Graffin’s music has not been limited to the famous punk band. He has gone on to make a set of solo albums that vary differently from his punk roots. Millport, Graffin’s third and newest solo record, follows the folk-country formula of his previous solo records. These albums are so different from Bad Religion that they are a shock to fans who hear them for the first time. It is hard to believe that the same person who sings lyrics like, “in the end the good will go to heaven up above / the bad will perish in the depths of hell / how can hell be any worse when life alone is such a curse? / fuck Armageddon, this is hell,” can be the same person who sings about Abraham Lincoln’s funeral or the sawmill down the road.
Millport has some powerful lyrics at times, but, in reality, it is a country album that doesn’t differentiate itself strongly from the stereotypes that follow radio country. Repetitive choruses, like the one in “Too Many Virtues,” bring this album’s overall quality down. Songs like “Backroads of My Mind” and “Shotgun” follow the cliched storylines of riding the roads of the country. The strongest lyrics in this album lie within the songs that talk of history such as “Lincoln’s Funeral Train,” a song that speaks the tale of post-Lincoln assassination America. It is interesting that Lincoln is spoken of so positively in this song, as Graffin is so anti-political in the Bad Religion project. The song is highlighting the past of the Republican Party, while mourning the current state of the country’s politics.
There are a lot of nice, country instrumentals on the album, but their overall melodies are slowly passed and lack the energy that is needed to bring a country song alive — that is, with the exception of “Sawmill,” which is the highlight of the album. The violins and banjo on this song are fast-paced enough to draw anyone’s attention and it is hard not to fall in love with this song’s atmosphere. The song speaks of a California logging community making its business off of their sawmill and the bluegrass influences really highlight the best parts of the album.
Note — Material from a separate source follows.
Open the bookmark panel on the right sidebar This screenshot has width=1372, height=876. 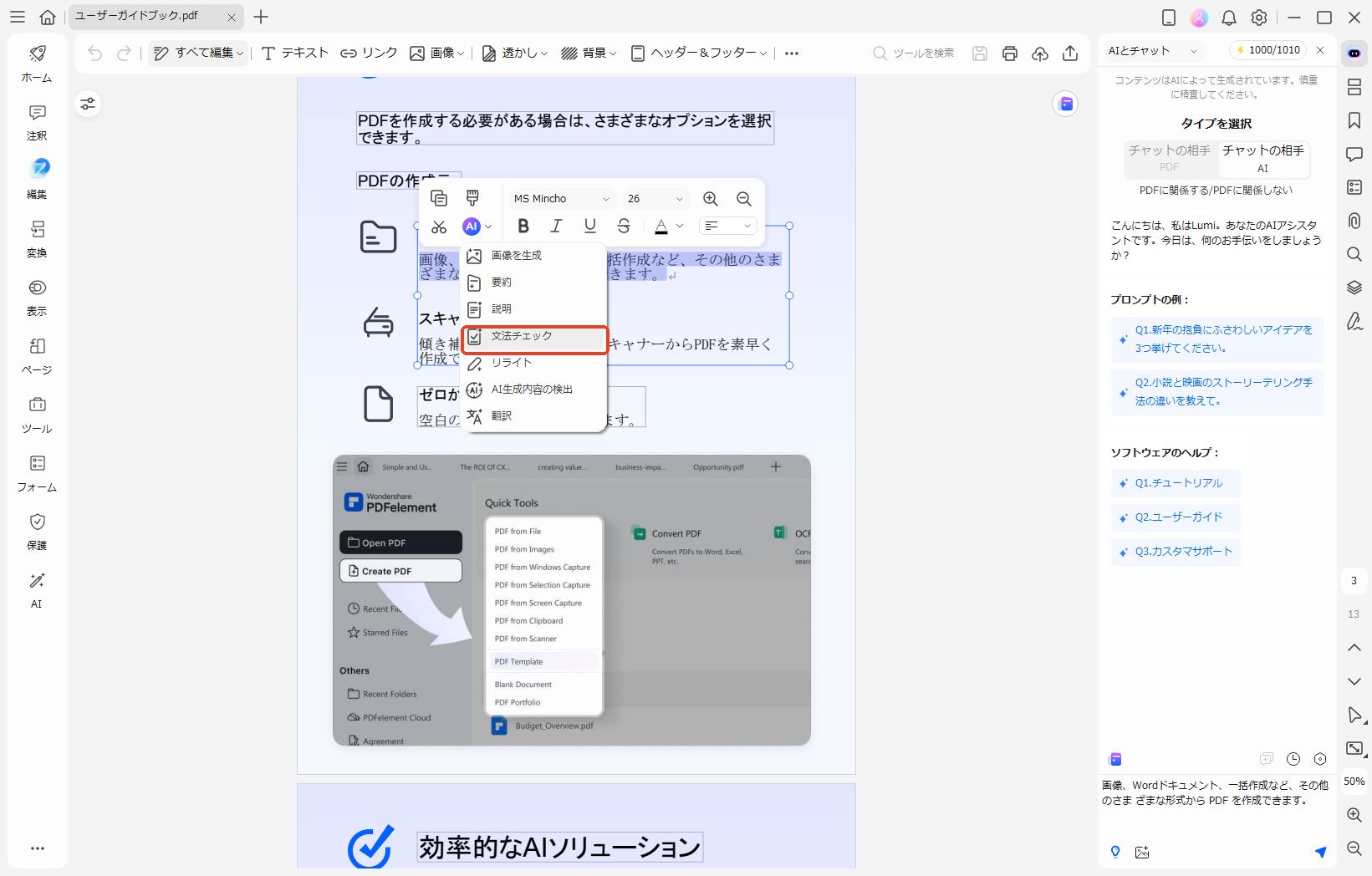[1354, 120]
Graffin’s newest release tends to attempt to imitate a folk album in the context of Springsteen’s Nebraska, but it all feels lost in translation. This specifically is noticeable in the first half of the album. When the album hits its second half, the instrumentals become much more enjoyable as Graffin uses banjos and violins tho complement his voice. If Graffin is calling a spade a spade, Bad Religion fans are going to dislike Millport. It lacks the anti-political and anti-religious commentary that punk fans want, while completely changing genres. Graffin has always craved this need for change though. When Bad Religion released now infamous synth-rock album Into The Unknown back in 1983, it was bashed by fans for being such a drastic change. If critics were so quick to bash Into The Unknown, they are going to be confused when venturing into Graffin’s solo career. The new record has some enjoyable portions, though, and anyone who likes folk or country would probably not have an issue with Millport.